Surely that evidence falsifies your claim? If it's possible for
another reader under the same operating system not to lock the
file, then the locking cannot be a property of the operating
system, still less of its legacy? In fact, it cannot be: just look
at Windows' Notepad, which does not lock files it opens.
Opening for writing locks the on Windows.
Do you mean that all Windows software capable of editing document
files locks them? Sorry, but that is simply untrue - as I suggested.
See http://en.wikipedia.org/wiki/Notepad_(software) : "Notepad does
not require a lock on the file it opens, so it can open files already
opened by other processes, users, or computers...". So this is surely
not about any difference between operating systems? In any case, file
locking is surely in general a Good Thing, isn't it? LibreOffice
locks document files against opening in another instance of
LibreOffice in its own way (under whatever operating system). The
question here should surely be whether you want a PDF reader that is
capable of annotation (and therefore of writing to document files),
and if you do, how you want it to behave.
Linux informs that the file was changed or removed if it editing it,
that models the real world.
So you mean that I can spend a couple of hours editing a file, only
to discover when I try to save the result that you have been editing
it as well, and I have the choice of either overwriting your changes
or abandoning mine? That's not part of any "real world" I want to inhabit.
Perhaps argument about other readers suggests that the bug should be
filled against the Adobe app, not LO.
Sort of. If you need just a reader, you may prefer something that
isn't capable of editing (such as annotation) - so not Adobe Reader,
despite its name. But the original suggestion was that LibreOffice
should make a better fist of handling the lock when it exists.
The wish for a special message looks for me like asking for
usability-wise unfortunate "solution" where LO would ask the user to
close the file.
Yes, just as happens in many other contexts - installing software, for example.

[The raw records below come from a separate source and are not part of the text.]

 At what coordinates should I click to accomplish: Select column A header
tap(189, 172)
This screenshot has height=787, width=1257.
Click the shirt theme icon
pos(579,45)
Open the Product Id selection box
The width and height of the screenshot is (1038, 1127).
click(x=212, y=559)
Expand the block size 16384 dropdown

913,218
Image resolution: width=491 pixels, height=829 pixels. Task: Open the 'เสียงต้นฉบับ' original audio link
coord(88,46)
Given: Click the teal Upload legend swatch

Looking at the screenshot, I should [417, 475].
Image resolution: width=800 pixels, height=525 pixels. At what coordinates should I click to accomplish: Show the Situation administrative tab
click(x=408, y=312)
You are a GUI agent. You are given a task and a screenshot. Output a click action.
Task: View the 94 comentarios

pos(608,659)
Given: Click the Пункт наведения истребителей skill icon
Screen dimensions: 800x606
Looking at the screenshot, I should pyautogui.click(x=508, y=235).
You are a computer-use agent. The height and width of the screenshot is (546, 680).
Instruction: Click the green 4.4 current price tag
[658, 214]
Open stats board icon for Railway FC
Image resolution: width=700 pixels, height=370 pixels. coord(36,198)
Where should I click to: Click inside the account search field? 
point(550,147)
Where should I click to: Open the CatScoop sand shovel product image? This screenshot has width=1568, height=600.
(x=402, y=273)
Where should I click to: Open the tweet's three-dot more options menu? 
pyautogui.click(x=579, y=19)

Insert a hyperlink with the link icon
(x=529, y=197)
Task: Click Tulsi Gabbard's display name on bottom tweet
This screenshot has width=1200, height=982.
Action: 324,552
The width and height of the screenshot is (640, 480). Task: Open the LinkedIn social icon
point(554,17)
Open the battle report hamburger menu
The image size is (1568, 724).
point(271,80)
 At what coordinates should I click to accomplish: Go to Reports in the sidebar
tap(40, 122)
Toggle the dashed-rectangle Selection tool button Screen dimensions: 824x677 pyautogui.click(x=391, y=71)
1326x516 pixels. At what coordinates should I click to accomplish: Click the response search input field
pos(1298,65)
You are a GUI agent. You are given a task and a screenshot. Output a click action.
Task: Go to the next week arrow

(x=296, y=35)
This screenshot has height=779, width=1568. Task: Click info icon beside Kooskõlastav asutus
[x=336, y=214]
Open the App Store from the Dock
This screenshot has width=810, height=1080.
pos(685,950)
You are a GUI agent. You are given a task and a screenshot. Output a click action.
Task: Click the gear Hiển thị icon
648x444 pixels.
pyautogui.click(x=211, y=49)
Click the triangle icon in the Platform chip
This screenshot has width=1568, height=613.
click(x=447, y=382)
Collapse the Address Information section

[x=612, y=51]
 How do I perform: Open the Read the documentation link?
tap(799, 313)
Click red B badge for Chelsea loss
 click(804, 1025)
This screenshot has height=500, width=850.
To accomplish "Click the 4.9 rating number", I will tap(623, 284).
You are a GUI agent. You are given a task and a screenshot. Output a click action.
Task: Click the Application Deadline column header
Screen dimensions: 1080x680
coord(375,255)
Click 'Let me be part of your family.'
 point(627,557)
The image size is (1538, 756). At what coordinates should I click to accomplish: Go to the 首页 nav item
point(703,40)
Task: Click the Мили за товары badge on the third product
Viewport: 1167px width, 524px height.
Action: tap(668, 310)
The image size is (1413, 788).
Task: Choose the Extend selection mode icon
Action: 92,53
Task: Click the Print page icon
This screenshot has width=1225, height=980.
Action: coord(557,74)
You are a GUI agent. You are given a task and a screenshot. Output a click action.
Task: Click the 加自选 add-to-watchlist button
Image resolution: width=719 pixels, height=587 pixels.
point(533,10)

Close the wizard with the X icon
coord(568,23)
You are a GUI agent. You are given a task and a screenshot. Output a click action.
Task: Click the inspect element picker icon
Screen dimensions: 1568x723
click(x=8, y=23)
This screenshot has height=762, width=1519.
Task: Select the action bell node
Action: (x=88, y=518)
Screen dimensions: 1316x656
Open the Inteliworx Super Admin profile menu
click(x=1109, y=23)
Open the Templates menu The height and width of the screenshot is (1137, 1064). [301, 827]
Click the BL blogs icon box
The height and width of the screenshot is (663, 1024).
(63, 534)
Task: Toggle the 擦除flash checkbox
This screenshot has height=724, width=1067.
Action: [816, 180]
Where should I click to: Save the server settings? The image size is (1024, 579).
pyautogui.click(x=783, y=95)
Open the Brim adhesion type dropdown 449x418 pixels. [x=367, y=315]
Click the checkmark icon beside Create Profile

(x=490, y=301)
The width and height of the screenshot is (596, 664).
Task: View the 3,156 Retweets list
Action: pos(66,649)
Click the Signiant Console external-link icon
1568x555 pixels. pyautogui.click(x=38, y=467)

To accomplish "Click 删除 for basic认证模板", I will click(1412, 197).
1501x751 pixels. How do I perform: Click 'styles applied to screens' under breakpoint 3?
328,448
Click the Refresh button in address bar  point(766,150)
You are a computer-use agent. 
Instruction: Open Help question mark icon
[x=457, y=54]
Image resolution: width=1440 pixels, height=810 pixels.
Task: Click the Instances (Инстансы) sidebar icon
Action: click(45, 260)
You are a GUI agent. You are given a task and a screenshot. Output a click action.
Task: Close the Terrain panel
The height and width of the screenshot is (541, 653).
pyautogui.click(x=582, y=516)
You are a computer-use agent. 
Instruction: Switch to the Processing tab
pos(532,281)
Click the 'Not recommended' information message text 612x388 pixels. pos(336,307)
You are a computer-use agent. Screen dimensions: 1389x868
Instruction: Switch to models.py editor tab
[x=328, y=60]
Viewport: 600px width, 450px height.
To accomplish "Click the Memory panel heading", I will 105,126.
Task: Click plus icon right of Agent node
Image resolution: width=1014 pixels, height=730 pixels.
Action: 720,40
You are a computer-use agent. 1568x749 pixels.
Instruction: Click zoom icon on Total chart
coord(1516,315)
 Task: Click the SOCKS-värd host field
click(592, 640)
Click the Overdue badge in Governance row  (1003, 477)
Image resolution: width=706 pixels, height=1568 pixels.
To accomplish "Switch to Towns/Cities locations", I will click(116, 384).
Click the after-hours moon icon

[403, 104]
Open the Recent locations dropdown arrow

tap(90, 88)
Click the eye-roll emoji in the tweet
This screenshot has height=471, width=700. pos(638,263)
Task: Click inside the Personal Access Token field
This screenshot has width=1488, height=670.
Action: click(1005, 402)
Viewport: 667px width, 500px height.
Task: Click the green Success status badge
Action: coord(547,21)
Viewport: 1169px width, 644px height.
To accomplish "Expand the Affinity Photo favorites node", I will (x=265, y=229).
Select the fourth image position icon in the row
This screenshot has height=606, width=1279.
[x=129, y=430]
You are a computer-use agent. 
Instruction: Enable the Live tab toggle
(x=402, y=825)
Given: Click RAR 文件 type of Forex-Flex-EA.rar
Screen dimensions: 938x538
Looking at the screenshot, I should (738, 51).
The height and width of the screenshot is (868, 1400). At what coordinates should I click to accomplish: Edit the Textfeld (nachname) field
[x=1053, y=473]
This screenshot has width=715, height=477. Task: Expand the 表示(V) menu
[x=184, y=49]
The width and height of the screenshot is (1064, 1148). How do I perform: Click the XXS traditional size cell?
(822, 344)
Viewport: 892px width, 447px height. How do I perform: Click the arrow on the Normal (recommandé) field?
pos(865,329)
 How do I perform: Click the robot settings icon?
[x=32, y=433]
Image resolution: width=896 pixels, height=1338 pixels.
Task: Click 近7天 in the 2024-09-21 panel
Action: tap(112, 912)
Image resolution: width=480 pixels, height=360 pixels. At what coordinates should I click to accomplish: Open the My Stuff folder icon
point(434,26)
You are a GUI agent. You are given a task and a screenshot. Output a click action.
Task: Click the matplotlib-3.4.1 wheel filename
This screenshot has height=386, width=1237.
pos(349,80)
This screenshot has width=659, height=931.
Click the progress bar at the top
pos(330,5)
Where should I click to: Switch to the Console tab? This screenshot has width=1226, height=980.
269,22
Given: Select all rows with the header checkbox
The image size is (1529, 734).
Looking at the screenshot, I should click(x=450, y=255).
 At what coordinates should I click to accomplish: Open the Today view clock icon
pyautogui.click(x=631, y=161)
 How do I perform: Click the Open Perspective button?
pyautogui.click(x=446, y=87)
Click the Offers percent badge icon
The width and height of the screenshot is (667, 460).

In this scenario LO doesn't even know who's locking ...
Which is why it would ask the user for decision and action.
... and how to communicate the intent to unlock.
The suggestion is not that LibreOffice should override the lock, but
that it should report the problem gracefully to the current user - by
error message.
All that made me write about core problem - pessimistic locking on
DOS/Windows.
I don't see how you can blame the operating system. (See above.) Oh,
and I think you'll find that LibreOffice is not available for DOS.
Not talking about the context - the OS - leads to situation that
apps on normally behaving oses show unexpected messages that really
make sense for Windows. Extra care is needed to avoid that.
If LibreOffice were to detect the lock, it would not see one if there
were no lock. Why do you think it would produce a message about a
lock it didn't detect? Do you underestimate the designers?
I'm not studying the pdf export code of LO but proper development
practice is to write the new file to a temporary path, then renaming
it atomically. If that's true the message would appear on the very end anyway.
But it *could* establish if there was a lock at the beginning of the
process. That's the suggestion (about which I make no comment).